Posted 20th September
Did you know this month is Organic September?
The month-long campaign looks to raise the profile of organic food, produce which is defined by DEFRA as coming from a trusted source and doesn't use man-made fertilisers, pesticides, growth regulators and livestock feed additives.
Growing your own food will allow you to have complete control over how this will be done, with the nutritional benefits of picking and eating produce straight away proving to be immense, as few nutrients will be lost.
Here, The Greenhouse People debunk five of the most common 'grow your own' myths to show how anyone can get involved in producing their own.
"I don't have space"
It is a commonly held misconception that you need acres of land to grow your own fruit and vegetables. Yet in reality, you can grow a number of delicious plants in a small space - all you need is to choose wisely and get creative. You need to decide what you want based on what you enjoy eating, what will be expensive, and what you can grow in the space you have.
Legumes (this includes runner beans, broad beans, French beans and peas), squashes and pumpkins are ideal for smaller gardens, as they use vertical space. If you're planning to grow on your balcow or windowsills, salad leaves, herbs and tomatoes will flourish, and cost a fraciton of the supermarket price. However, remember that plants do not like being over-crowded.
"I'm horticulturally hopeless"
If you don't have any garden wisdom, don't fret. Instead, try starting with fool-proof fruits, such as strawberries, raspberries and blackberries. Just make sure you water them during any dry spells and cut them back to ground level before winter. The majority of seed companies will sell packets of mixed salad leaves in a wide variety of shapes and colours too, so you can wow your dinner guests.
The internet will be a great resource for newcomers to gardening, but being faced with millions of pages can prove overwhelming. To narrow it down, you should prioritise UK-based sites as they will have the most relevant information with regards to seasonal weather, native pests and any locally available produce.
"I'm too time-poor"
It's a commonly held belief that growing your own food will be too time consuming to try. In fact, it can actually prove to be the opposite.

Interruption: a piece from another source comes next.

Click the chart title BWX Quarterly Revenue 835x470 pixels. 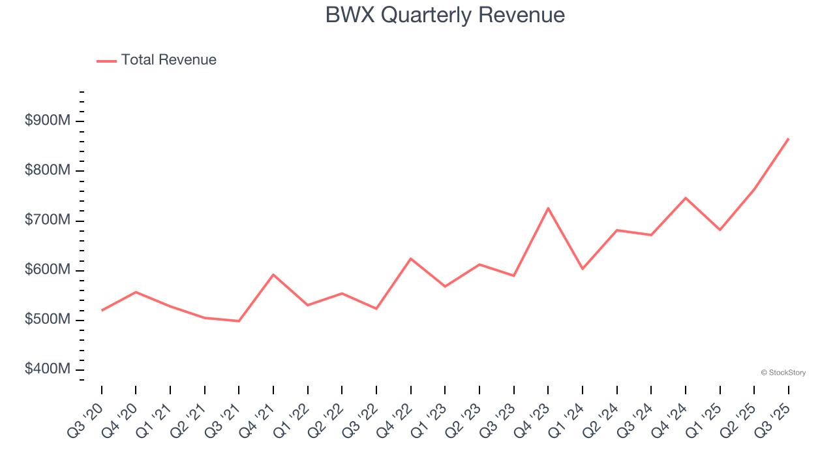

For instance, if you need some spring onions to finish a salad or thyme for your Sunday roast, you won't need to pop to the shops. If you have the area, you should think about growing squashes, courgettes and cucumbers - these super-performers will keep yours and even your friends' kitchens stocked, with the minimum of time invested.
"I can't because I rent"
Okay, your landlord would probably oppose you digging up the garden, but this doesn't mean you can't grow your own. Non-permanent container gardens - for instance tubs, pots and barrels - are the ideal compromise, along with window boxes and hanging baskets. You can try mixing edible flowers to brighten up your outside space, and these can be used as pretty garnishes.
If you'd like to make the most of your rental property's garden by creating a vegetable patch or installing a greenhouse, you should speak to your landlord and explain the plans. It will often be a well looked after and functional garden which adds value to a property and appeal to future tenants.
"My garden doesn't get enough sun"
Plants will need a high input of sun, which can be a struggle for urban dwellers. Varieties of fruit that are naturally tart do not need great exposure to sunlight as a way of developing their sweetness. You should try currants, gooseberries, blackberries and sour cherries.
There are also some simple things you can do to encourage more light into your outside space, by cutting back overgrown bushes, using reflective mulch to bounce light into plant leaves, or moving containers in the morning and early evening to catch the sun.